Newton's Method
Description
Newton's Method (also known as Newton-Raphson method) is an iterative method for finding successively better approximations to the roots of a real-valued function. It uses the first derivative of a function to find better approximations to the roots.
How It Works
- Start with an initial guess x₀
- Calculate the function value f(x₀) and its derivative f'(x₀)
- Apply the formula: xₙ₊₁ = xₙ - f(xₙ)/f'(xₙ)
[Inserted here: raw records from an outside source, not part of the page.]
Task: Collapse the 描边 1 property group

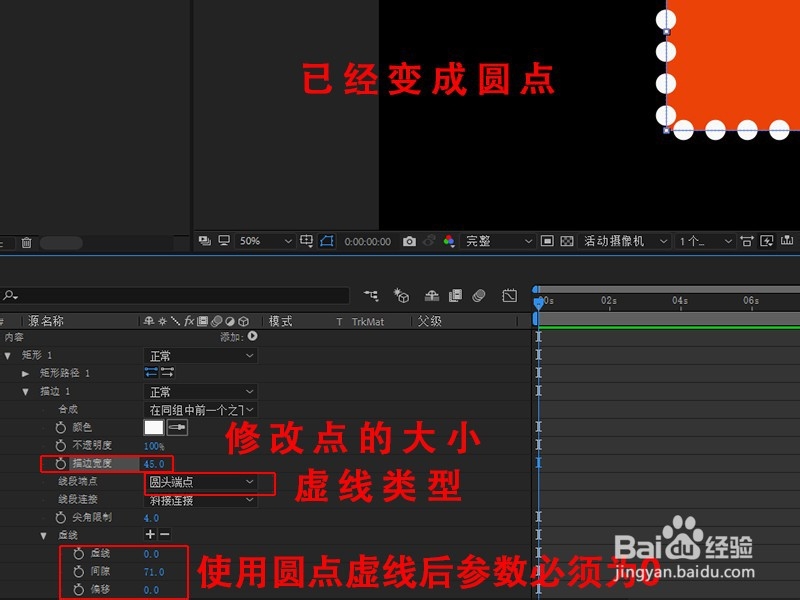Action: tap(27, 391)
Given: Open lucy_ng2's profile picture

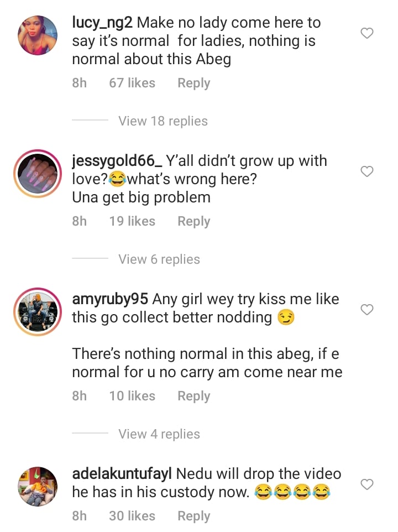Looking at the screenshot, I should [38, 35].
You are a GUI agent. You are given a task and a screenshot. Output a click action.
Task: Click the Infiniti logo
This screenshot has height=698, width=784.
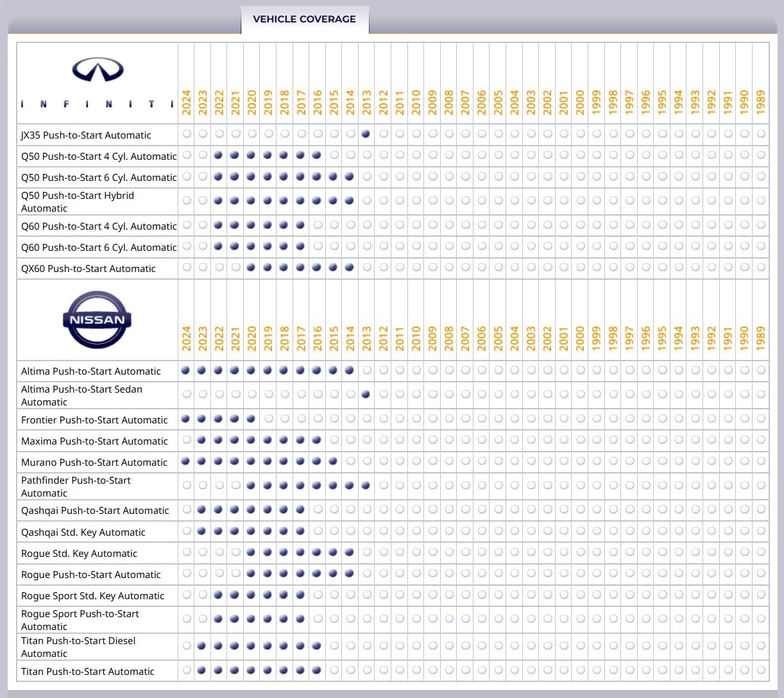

- Repeat until convergence or maximum iterations reached
The method is based on the idea that a continuous and differentiable function can be approximated by its tangent line, and where that tangent line crosses the x-axis might be a better approximation to the root than the original guess.
Visualization
Enter a function and initial guess to begin
Complexity Analysis
Time Complexity
-
Per Iteration: O(1)
- Function evaluation: O(1)
- Derivative evaluation: O(1)
-
Overall: O(log n)
- n is the desired precision (number of decimal places)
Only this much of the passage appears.